*** INPUT FOR THIS TASK
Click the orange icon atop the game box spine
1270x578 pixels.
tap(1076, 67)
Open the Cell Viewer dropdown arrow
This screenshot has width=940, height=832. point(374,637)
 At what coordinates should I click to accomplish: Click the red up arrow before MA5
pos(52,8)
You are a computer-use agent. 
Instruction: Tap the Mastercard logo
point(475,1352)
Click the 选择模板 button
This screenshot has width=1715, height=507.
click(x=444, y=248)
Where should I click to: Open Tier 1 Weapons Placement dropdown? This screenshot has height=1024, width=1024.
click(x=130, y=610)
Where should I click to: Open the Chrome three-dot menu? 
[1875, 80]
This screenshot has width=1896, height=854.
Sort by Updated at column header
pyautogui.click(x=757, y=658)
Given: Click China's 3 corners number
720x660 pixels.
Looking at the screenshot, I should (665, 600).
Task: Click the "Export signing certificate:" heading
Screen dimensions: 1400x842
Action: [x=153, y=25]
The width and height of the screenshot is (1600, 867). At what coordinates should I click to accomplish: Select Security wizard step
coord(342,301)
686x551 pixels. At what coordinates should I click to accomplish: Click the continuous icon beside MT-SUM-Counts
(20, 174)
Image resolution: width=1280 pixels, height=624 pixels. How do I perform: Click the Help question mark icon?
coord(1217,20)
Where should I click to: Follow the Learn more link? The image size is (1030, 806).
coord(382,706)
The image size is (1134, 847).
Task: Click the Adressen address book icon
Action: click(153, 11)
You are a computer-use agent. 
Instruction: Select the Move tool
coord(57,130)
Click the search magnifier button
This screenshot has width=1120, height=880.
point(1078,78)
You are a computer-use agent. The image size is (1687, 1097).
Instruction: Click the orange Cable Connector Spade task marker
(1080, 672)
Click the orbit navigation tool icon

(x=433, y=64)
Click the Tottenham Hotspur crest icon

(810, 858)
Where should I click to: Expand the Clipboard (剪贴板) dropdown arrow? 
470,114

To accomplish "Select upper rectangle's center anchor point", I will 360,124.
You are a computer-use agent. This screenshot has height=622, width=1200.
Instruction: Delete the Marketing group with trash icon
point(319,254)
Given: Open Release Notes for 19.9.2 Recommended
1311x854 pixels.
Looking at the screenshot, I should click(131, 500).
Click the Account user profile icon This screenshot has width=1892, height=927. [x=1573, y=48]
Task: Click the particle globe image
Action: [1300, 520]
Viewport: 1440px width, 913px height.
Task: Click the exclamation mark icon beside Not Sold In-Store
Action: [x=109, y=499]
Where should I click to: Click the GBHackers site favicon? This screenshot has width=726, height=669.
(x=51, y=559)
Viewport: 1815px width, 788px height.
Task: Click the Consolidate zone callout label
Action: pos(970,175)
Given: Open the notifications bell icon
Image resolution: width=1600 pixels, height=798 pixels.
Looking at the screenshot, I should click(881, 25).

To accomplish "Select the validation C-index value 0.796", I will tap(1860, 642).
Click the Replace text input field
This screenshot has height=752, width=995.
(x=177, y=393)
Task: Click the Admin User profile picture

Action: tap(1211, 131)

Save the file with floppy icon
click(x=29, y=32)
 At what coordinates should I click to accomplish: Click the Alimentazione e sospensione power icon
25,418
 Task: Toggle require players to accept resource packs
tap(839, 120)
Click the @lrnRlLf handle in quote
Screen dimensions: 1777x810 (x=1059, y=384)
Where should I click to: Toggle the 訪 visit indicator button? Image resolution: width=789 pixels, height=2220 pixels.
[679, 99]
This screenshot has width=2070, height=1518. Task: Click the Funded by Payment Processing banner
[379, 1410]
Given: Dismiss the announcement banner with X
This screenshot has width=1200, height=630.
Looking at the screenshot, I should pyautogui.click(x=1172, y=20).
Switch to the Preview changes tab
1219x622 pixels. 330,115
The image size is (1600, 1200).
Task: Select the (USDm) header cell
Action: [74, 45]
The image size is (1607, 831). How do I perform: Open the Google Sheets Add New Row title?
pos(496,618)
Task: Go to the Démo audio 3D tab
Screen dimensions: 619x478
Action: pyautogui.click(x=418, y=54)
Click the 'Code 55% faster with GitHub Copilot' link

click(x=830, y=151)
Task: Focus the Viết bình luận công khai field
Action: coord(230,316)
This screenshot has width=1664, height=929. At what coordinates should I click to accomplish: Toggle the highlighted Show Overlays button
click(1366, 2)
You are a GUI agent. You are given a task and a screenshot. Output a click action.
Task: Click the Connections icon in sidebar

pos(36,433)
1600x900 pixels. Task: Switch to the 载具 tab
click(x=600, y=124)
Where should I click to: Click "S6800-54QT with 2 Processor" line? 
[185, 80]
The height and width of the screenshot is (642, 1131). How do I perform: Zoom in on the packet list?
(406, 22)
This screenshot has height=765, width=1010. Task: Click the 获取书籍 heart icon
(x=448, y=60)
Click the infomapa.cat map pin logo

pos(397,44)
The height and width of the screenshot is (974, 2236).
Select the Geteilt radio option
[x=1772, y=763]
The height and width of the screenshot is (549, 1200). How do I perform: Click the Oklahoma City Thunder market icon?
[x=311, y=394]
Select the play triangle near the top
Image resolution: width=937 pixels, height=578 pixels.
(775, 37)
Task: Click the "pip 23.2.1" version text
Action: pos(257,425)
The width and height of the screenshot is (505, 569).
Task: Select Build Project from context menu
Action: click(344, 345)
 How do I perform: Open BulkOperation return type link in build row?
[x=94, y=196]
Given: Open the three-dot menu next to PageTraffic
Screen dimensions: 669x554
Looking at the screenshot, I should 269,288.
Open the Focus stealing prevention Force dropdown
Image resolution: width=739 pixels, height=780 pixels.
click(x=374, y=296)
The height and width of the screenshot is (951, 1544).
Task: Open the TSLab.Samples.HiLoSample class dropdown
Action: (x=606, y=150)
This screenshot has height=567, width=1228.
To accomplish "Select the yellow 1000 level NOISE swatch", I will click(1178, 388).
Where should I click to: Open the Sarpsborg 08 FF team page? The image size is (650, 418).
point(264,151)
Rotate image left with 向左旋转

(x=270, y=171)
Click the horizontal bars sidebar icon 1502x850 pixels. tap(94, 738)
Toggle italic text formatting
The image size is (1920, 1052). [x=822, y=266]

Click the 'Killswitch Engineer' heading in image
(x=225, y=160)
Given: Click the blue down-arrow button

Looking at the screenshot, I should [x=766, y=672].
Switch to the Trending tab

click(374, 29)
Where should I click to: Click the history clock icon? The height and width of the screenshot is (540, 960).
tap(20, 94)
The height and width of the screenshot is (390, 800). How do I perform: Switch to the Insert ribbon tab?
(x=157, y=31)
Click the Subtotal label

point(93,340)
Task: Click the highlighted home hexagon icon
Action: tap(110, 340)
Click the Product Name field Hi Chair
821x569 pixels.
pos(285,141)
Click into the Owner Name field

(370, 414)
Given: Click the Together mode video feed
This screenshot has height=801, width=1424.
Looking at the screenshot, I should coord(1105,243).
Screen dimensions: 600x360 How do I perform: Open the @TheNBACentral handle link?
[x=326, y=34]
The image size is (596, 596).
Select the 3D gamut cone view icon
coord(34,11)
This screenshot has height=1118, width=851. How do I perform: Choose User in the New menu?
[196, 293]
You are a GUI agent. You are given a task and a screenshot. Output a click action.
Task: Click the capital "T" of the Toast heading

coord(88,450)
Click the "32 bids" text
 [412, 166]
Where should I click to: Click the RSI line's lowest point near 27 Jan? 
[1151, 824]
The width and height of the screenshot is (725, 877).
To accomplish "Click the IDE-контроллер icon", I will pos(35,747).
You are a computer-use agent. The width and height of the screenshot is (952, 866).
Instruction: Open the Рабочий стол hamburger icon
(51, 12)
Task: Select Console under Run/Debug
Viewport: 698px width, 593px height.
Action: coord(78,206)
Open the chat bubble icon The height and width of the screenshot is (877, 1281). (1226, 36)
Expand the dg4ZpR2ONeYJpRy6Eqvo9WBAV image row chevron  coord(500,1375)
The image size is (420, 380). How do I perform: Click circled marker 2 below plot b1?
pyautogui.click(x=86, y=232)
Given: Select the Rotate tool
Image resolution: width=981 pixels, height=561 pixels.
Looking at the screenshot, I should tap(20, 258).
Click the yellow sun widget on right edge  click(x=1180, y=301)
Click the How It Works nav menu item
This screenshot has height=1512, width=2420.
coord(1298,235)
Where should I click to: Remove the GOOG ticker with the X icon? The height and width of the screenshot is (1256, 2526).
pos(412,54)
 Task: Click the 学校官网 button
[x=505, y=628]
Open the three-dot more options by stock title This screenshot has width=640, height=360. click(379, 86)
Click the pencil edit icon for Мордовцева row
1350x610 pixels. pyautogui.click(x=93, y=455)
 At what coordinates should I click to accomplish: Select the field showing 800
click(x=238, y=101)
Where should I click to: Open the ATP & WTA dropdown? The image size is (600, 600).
******
== TASK BRIEF ==
Give again the lines from the line holding "Given: Select the Rotate tool" through the close of the listing, both included, exactly as written and with nothing else.

== ANSWER TO THE EXERCISE ==
Given: Select the Rotate tool
Image resolution: width=981 pixels, height=561 pixels.
Looking at the screenshot, I should tap(20, 258).
Click the yellow sun widget on right edge  click(x=1180, y=301)
Click the How It Works nav menu item
This screenshot has height=1512, width=2420.
coord(1298,235)
Where should I click to: Remove the GOOG ticker with the X icon? The height and width of the screenshot is (1256, 2526).
pos(412,54)
 Task: Click the 学校官网 button
[x=505, y=628]
Open the three-dot more options by stock title This screenshot has width=640, height=360. click(379, 86)
Click the pencil edit icon for Мордовцева row
1350x610 pixels. pyautogui.click(x=93, y=455)
 At what coordinates should I click to accomplish: Select the field showing 800
click(x=238, y=101)
Where should I click to: Open the ATP & WTA dropdown? The image size is (600, 600).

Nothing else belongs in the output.